= Horndon mint =

Anglo-Saxon mint in Thurrock, Essex

The Horndon mint was an Anglo-Saxon mint established at Horndon-on-the-Hill in Thurrock, Essex. It is known from a single coin of the reign of Edward the Confessor.

The only surviving example of a coin from the Horndon mint was among the hoard of coins found in the 18th century in a basement near St Mary-at-Hill church, in the ward of Billingsgate, London, England. The coin is described as being of the sovereign/martlet type, with the head of the sovereign and a martlet mint mark; it was minted between 1056 and 1059. It bears the inscription Dudinc on Hornidune on the reverse. Hornidune is the earliest recorded form of Horndon, which appears in the Domesday Book of 1086 as Horniduna.

The moneyer, Dudinc, has the same name as someone striking coins in London for Harold Harefoot and Edward the Confessor. There is an "almost inescapable" conclusion that they were the same man.

From the reign of King Edgar onwards many mints were established to meet the need for new coins when the older ones were withdrawn. This happened regularly, partly to counteract inflation, but also to provide income to the king.

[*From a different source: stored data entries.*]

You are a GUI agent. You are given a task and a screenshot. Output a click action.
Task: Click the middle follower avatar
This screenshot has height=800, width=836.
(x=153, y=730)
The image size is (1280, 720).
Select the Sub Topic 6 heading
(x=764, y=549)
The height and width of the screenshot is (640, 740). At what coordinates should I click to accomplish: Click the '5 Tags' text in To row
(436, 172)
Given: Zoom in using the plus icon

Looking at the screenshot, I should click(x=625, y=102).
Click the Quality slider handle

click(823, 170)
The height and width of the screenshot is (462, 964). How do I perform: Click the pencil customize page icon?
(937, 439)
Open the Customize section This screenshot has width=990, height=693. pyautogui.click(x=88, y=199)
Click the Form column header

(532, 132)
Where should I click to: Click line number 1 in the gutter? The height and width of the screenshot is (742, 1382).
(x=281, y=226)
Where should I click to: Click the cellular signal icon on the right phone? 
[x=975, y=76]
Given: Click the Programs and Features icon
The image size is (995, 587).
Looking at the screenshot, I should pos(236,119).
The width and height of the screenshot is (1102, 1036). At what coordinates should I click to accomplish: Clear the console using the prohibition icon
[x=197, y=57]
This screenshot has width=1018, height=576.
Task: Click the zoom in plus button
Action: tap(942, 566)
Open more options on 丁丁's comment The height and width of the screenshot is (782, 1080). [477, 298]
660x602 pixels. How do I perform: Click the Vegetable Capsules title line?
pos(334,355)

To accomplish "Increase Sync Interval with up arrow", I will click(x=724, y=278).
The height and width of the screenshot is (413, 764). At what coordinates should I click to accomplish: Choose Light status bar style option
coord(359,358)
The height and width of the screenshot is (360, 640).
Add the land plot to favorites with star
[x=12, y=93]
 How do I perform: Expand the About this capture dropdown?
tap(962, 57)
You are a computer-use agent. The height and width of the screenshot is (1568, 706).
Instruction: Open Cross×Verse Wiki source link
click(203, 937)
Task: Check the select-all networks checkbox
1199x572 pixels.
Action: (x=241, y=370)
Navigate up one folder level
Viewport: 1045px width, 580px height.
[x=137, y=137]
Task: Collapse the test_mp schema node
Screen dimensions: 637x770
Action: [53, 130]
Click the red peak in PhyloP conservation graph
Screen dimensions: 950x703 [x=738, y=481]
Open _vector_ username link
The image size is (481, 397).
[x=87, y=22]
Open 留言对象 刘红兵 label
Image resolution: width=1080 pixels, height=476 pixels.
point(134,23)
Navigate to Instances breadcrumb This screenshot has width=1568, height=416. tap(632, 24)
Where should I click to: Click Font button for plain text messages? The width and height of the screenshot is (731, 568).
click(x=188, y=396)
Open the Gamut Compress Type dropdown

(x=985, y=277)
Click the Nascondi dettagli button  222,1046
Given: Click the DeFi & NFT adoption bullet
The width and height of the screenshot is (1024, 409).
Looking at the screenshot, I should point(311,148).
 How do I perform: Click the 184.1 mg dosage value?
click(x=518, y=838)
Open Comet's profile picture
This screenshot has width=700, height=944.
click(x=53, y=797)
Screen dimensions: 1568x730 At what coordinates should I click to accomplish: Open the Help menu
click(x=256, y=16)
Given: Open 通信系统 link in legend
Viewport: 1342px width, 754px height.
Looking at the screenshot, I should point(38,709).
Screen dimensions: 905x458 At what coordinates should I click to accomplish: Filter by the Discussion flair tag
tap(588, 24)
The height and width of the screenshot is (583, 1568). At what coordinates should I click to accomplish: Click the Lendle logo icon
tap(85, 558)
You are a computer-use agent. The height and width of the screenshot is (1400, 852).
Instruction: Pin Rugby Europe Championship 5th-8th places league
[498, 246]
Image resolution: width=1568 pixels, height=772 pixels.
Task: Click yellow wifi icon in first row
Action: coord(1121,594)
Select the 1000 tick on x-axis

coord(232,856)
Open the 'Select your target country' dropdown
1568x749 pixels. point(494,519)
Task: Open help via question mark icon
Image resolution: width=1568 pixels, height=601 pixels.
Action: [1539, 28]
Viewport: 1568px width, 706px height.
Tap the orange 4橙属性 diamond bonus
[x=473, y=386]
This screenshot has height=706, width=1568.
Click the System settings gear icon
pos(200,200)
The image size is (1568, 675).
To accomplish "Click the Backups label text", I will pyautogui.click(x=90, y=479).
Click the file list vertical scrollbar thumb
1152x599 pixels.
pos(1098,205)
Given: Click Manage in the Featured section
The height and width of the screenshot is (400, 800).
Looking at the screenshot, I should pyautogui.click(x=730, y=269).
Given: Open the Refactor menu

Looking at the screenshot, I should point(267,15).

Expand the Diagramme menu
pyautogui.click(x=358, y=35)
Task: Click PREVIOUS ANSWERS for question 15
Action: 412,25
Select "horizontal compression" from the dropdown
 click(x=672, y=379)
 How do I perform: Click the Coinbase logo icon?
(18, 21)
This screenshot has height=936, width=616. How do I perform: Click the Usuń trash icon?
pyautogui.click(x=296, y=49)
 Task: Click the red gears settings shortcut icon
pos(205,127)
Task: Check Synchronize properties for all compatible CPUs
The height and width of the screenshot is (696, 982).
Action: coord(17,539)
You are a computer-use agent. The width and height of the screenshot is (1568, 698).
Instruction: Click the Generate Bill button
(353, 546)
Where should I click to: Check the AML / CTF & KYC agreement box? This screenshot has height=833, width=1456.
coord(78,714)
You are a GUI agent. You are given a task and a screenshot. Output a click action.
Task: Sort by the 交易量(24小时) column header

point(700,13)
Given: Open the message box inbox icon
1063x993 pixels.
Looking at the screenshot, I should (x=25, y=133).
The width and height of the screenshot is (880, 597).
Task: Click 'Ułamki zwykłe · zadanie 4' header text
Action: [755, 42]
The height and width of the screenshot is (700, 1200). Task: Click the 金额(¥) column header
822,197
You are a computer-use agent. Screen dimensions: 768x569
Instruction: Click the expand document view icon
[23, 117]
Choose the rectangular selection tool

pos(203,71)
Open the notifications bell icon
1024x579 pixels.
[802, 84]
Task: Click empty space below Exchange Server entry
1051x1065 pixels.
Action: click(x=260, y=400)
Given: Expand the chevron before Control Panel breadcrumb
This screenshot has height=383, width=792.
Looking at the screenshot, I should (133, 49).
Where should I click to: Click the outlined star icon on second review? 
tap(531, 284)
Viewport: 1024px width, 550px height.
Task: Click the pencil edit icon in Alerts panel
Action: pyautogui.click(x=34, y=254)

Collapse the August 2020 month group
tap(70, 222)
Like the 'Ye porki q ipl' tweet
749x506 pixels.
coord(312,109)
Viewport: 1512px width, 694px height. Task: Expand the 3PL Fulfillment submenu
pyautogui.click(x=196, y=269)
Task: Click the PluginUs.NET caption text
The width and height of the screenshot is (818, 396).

The existence of a mint at Horndon is described by Frank Stenton as signifying "a claim to be regarded as a borough" and Horndon was noted as an Anglo-Saxon town by Aston and Bond based on possession of a mint. A number of small mints were established during the reign of Edward the Confessor, but the choice of Horndon which was an "undistinguished village" is not obvious. Sydney suggests that the solution may be that the manor of Horndon was under the influence of Robert FitzWimarc and his son Swein of Essex, a powerful and ambitious local family.